Structure of the Lecture

  1. Normal Heart Sounds
  2. Splitting of Heart Sounds
  3. High-Yield Murmurs

Normal Heart Sounds

  • S1: "Lub" - Mitral and Tricuspid valves closing, marking the start of systole.
  • S2: "Dub" - Aortic and Pulmonary valves closing, marking the start of diastole.
  • Cardiac Cycle: S1 to S2 marks systole, S2 to S1 marks diastole.
  • Audio: Familiarize with normal heart sounds to identify abnormalities.

Splitting of Heart Sounds

Types of Splitting

  1. Wide Splitting

    • Occurs when right ventricle emptying is delayed (e.g., Pulmonic stenosis, Right Bundle Branch Block).
    • Normal inspiration widens the gap between A2 and P2.
  2. Fixed Splitting

    • A2 and P2 split remains constant during inhalation and exhalation.
    • Caused by left to right shunt (e.g., Atrial Septal Defect).
  3. Paradoxical Splitting

    • A2 is delayed; P2 occurs first during expiration.
    • Caused by delayed aortic valve closure (e.g., Aortic stenosis, Left Bundle Branch Block).
    • Inspiration renormalizes the reversed split.

High-Yield Murmurs

Aortic Stenosis

  • Description: Systolic crescendo-decrescendo ejection murmur.
  • Associations: Pulsus parvus et tardus, SAD symptoms (Syncope, Angina, Dyspnea).
  • Etiology: Age-related calcification or bicuspid aortic valve (Turner syndrome).
  • Audio: Harsh, loud at first, then softer.
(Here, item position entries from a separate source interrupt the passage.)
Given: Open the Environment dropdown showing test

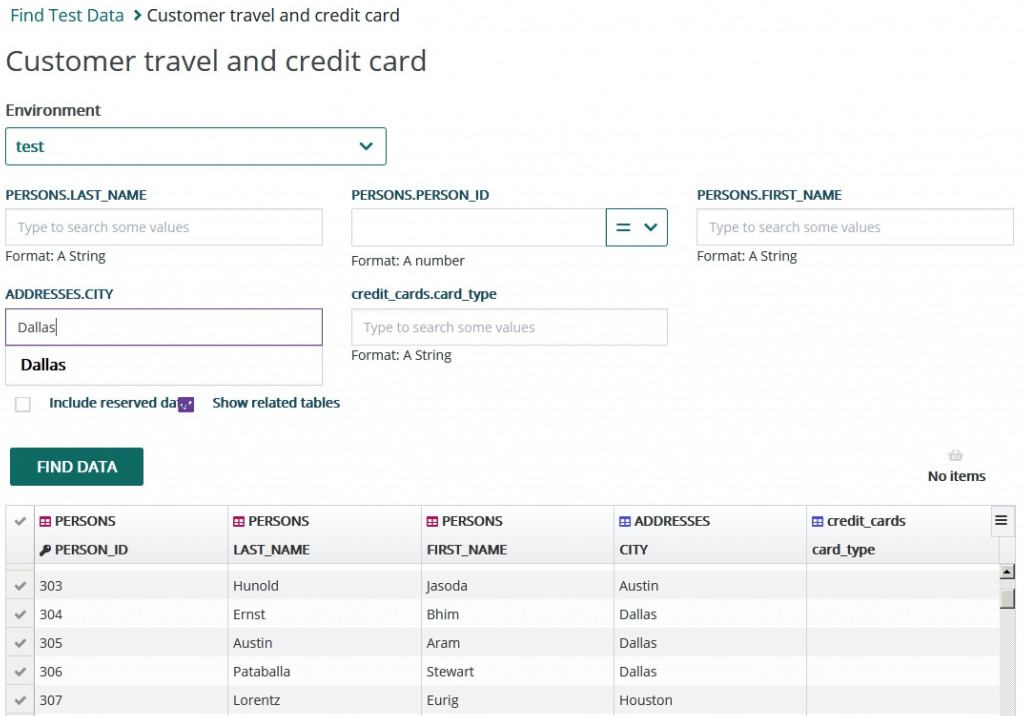Looking at the screenshot, I should point(196,146).
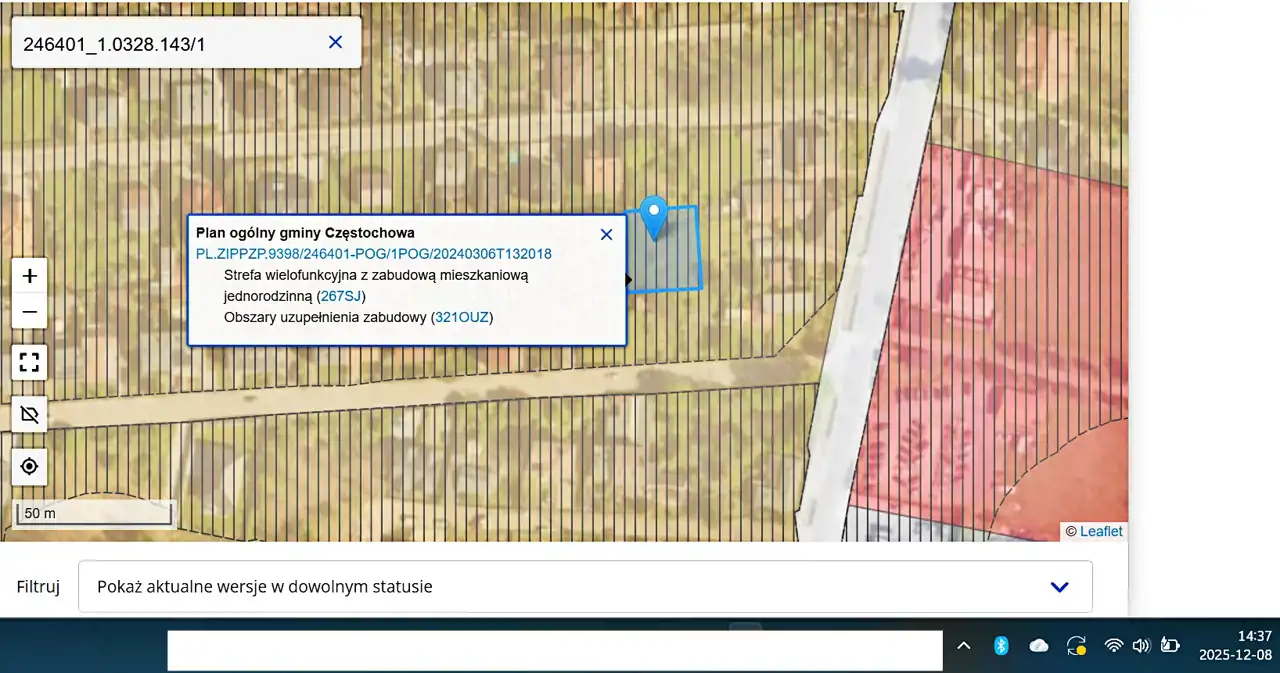Switch the map to fullscreen view
1280x673 pixels.
tap(30, 362)
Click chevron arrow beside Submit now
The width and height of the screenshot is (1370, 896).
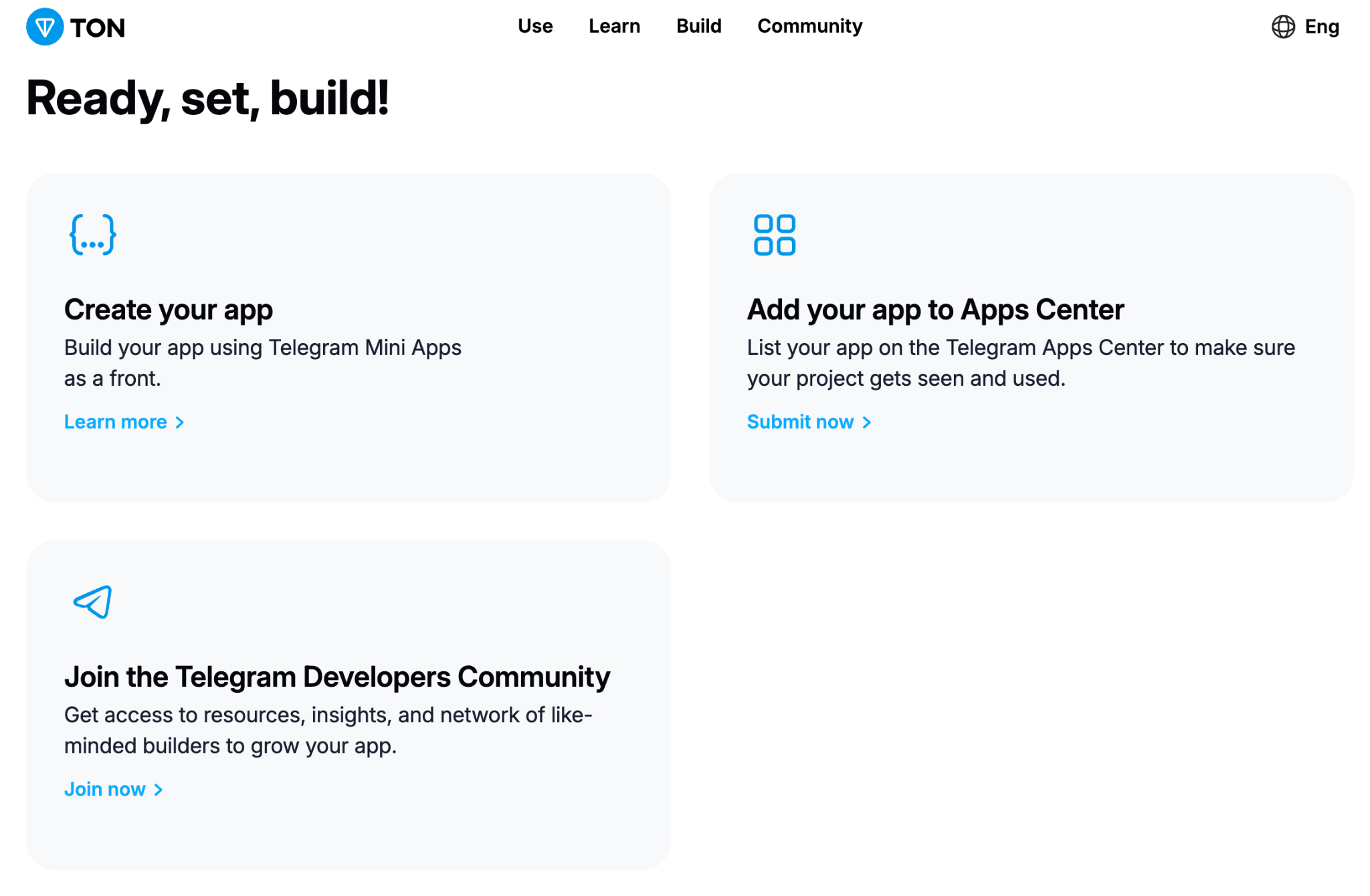click(x=866, y=423)
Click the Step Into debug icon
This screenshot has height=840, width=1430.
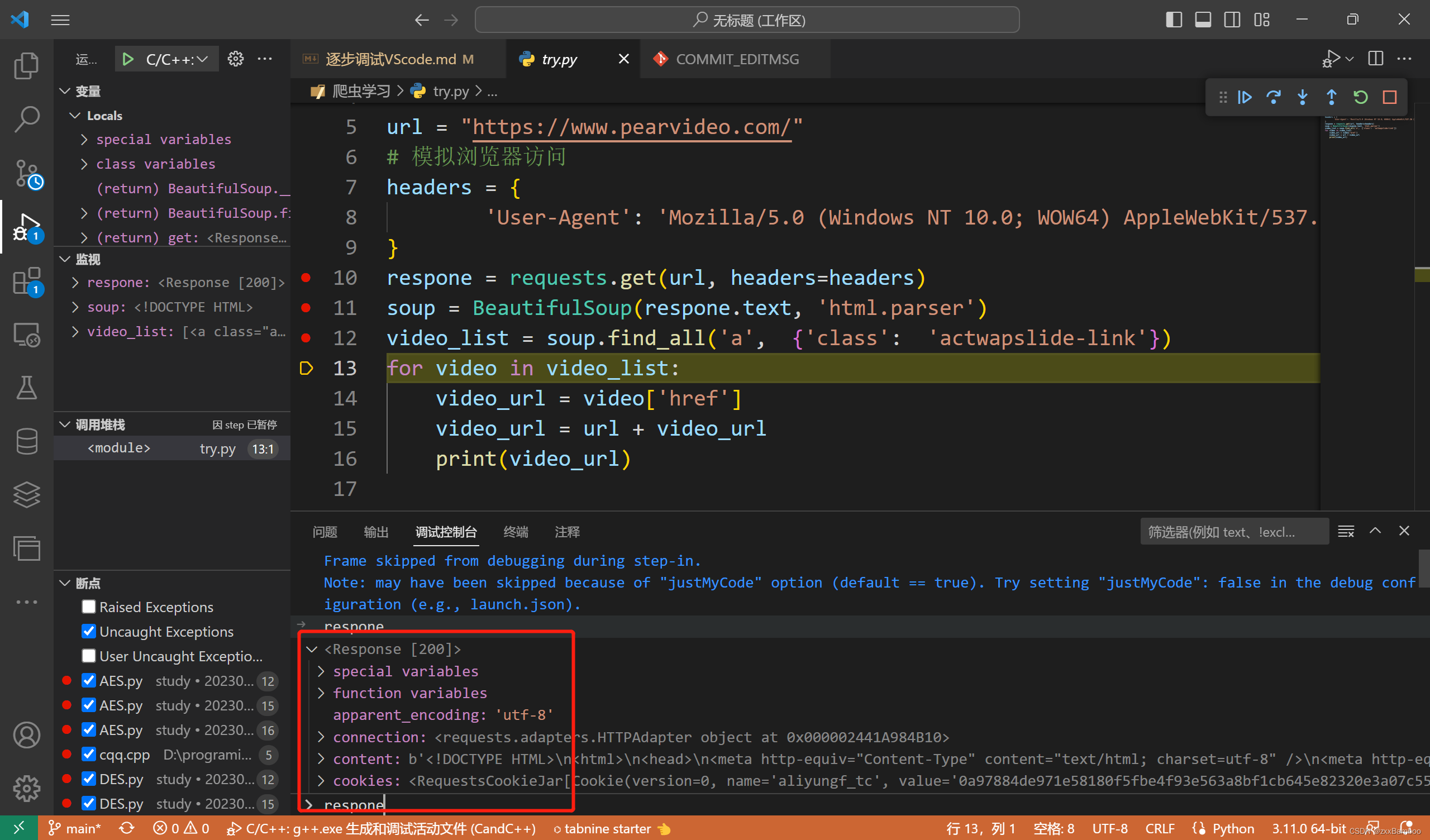[x=1302, y=98]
Mitral and Tricuspid Regurgitation

  • Description: Holosystolic, high-pitched blowing murmur.
  • Associations
    • Mitral: Ischemic heart disease, infective endocarditis.
    • Tricuspid: Intravenous drug use, Marfan's, pulmonary hypertension.
  • Audio: Continuous between S1 and S2.

Mitral Valve Prolapse

  • Description: Late systolic crescendo with mid-systolic click.
  • Associations: Connective tissue disorders (e.g., Ehlers-Danlos, Marfan's).
  • Audio: Unique mid-systolic click.

Ventricular Septal Defect (VSD)

  • Description: Holosystolic harsh murmur.
  • Associations: Genetic syndromes (e.g., Down syndrome).
  • Audio: Harsh, throughout systole.

Aortic Regurgitation

  • Description: High-pitched blowing early diastolic decrescendo murmur.
  • Associations: Infective endocarditis (acute), bicuspid aortic valve (chronic).
  • Unique Sign: Water hammer pulse, De Musset's sign (head bobbing).
  • Audio: Louder after S2, then tapers.

Mitral Stenosis

  • Description: Diastolic opening snap followed by delayed diastolic rumbling.
  • Associations: Rheumatic fever, mimickers like left atrial myxoma.
  • Audio: Unique opening snap after S2.

Patent Ductus Arteriosus (PDA)

  • Description: Continuous machine-like murmur.
  • Associations: Congenital rubella, prematurity.
  • Treatment: Prostaglandins to keep open, Indomethacin to close.

Conclusion

  • Understanding of heart murmur physiology and audio characteristics is crucial.
  • Use mnemonics to aid memory (e.g., "Wiper First Aid PAL").
  • Mastery of heart sounds and murmurs is key for medical exams and clinical practice.